In sostanza, scriveva l’Unep, l’attuale modello di sviluppo economico-energetico è totalmente incompatibile con gli obiettivi per il clima al 2030 e 2050, perché i governi stanno pianificando di incrementare la produzione di carbone, petrolio e gas del 2% l’anno in media da qui al 2030, anziché ridurla.

Quindi le azioni dei governi su scala mondiale contraddicono gli annunci di obiettivi net-zero per azzerare le emissioni nette di anidride carbonica entro metà secolo.

Vedremo se i “nuovi” Stati Uniti di Biden, insieme con la Cina (che sta davvero correndo sulle energie pulite) e con l’Europa, riusciranno a guidare la politica globale verso un’azione più decisa per contrastare il cambiamento climatico.

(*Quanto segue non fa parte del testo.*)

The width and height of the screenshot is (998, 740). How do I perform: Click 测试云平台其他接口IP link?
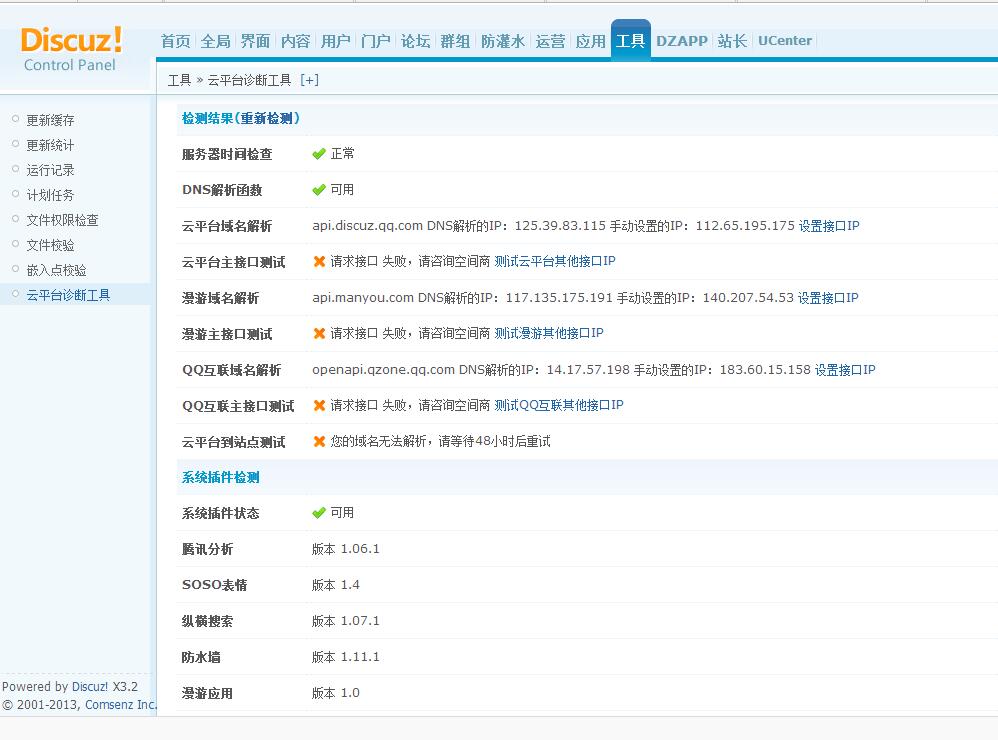click(x=555, y=261)
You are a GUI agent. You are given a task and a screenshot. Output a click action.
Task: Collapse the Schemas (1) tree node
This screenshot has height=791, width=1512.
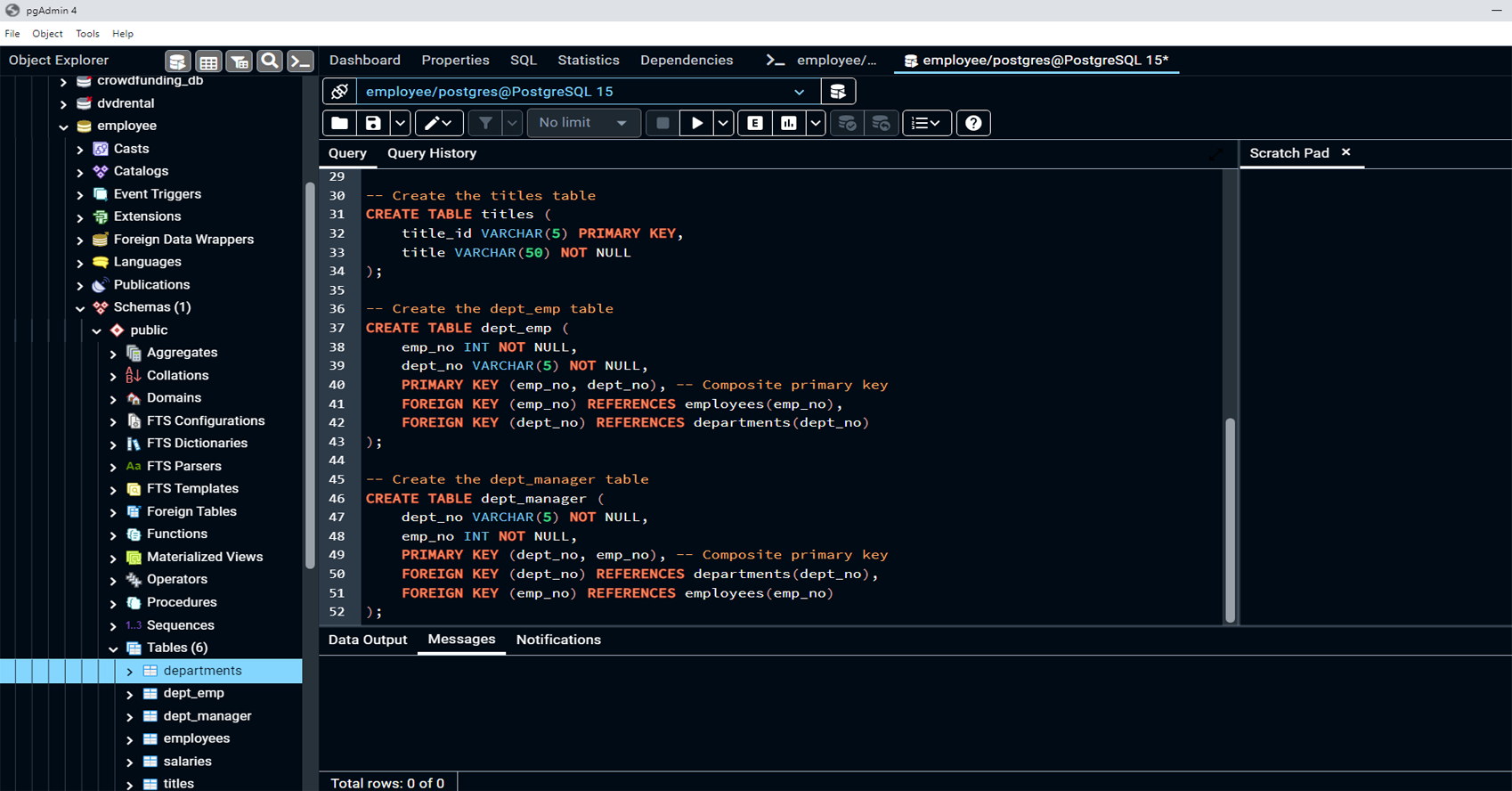(x=80, y=308)
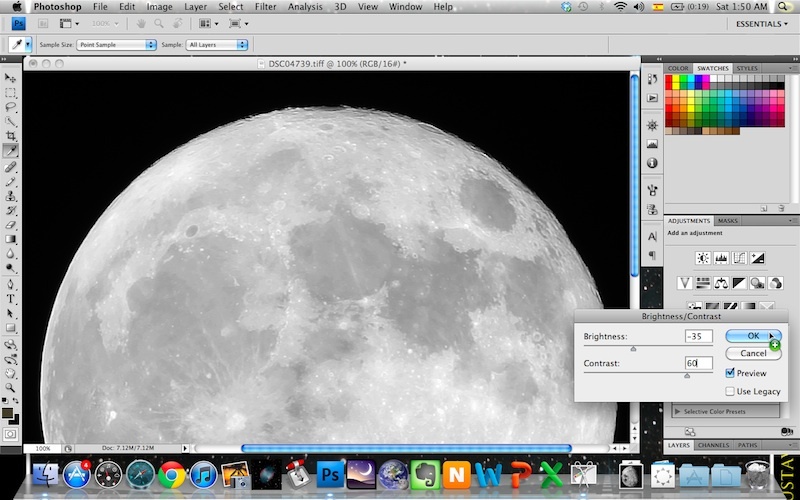Click the Contrast value input field

tap(698, 363)
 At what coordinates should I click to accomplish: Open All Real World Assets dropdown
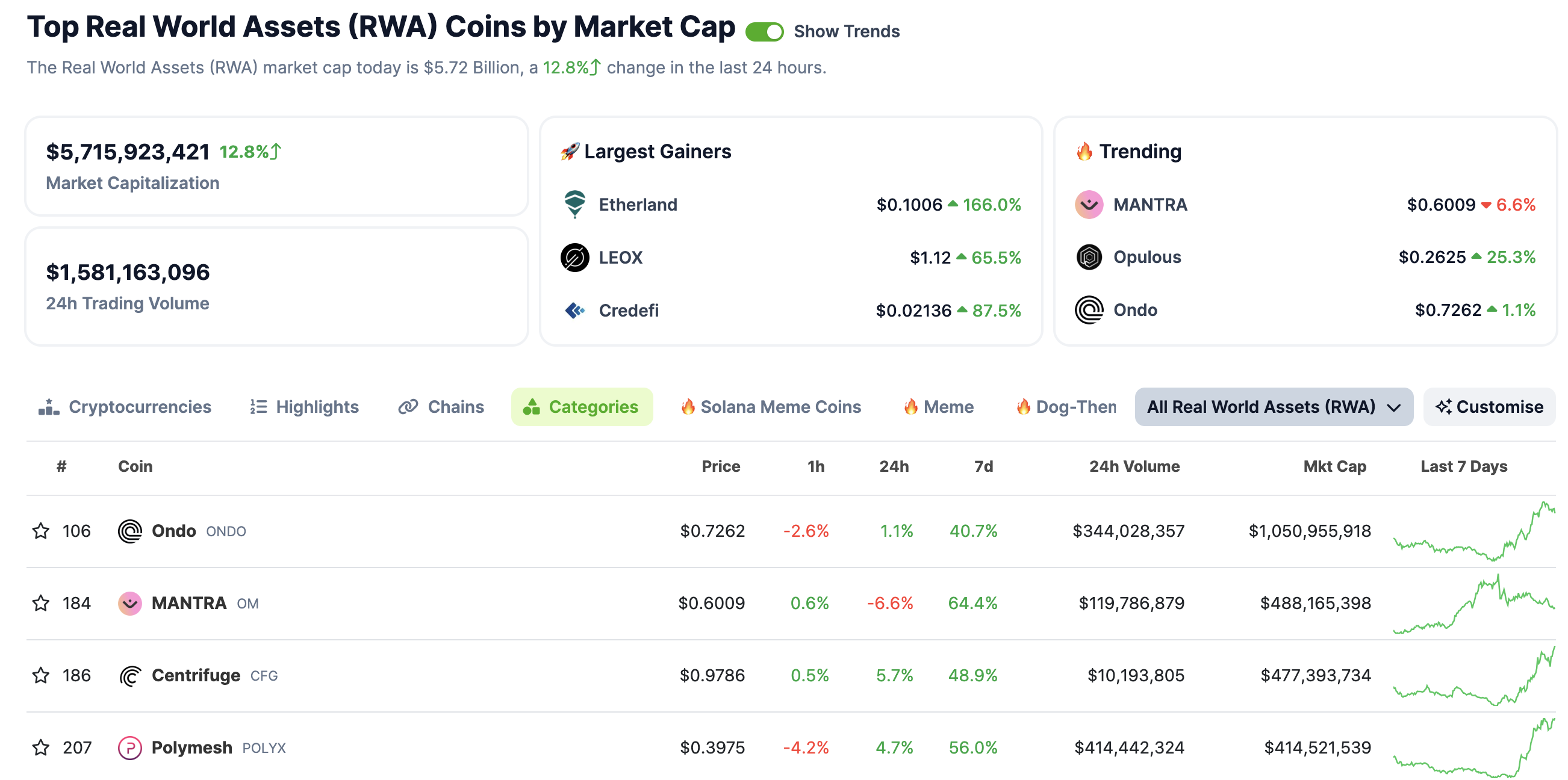(1274, 407)
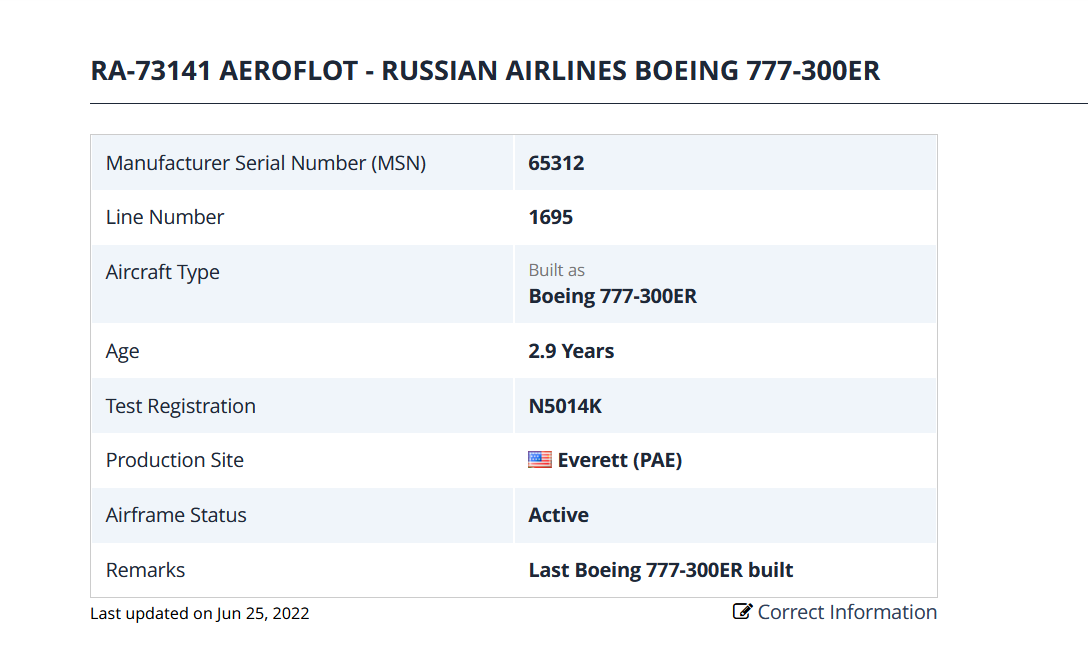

Secondo Bremmer, c’è anche il rischio di sovrastimare la nuova era di cooperazione globale sul clima, perché i piani verdi potrebbero essere meno coordinati ed efficaci di quanto si creda oggi, tanto da causare un aumento della competizione tra differenti Paesi.

Soprattutto su quei terreni “scivolosi” dove è molto difficile stabilire regole comuni, ad esempio le politiche per tassare le emissioni di anidride carbonica (chi inquina paga).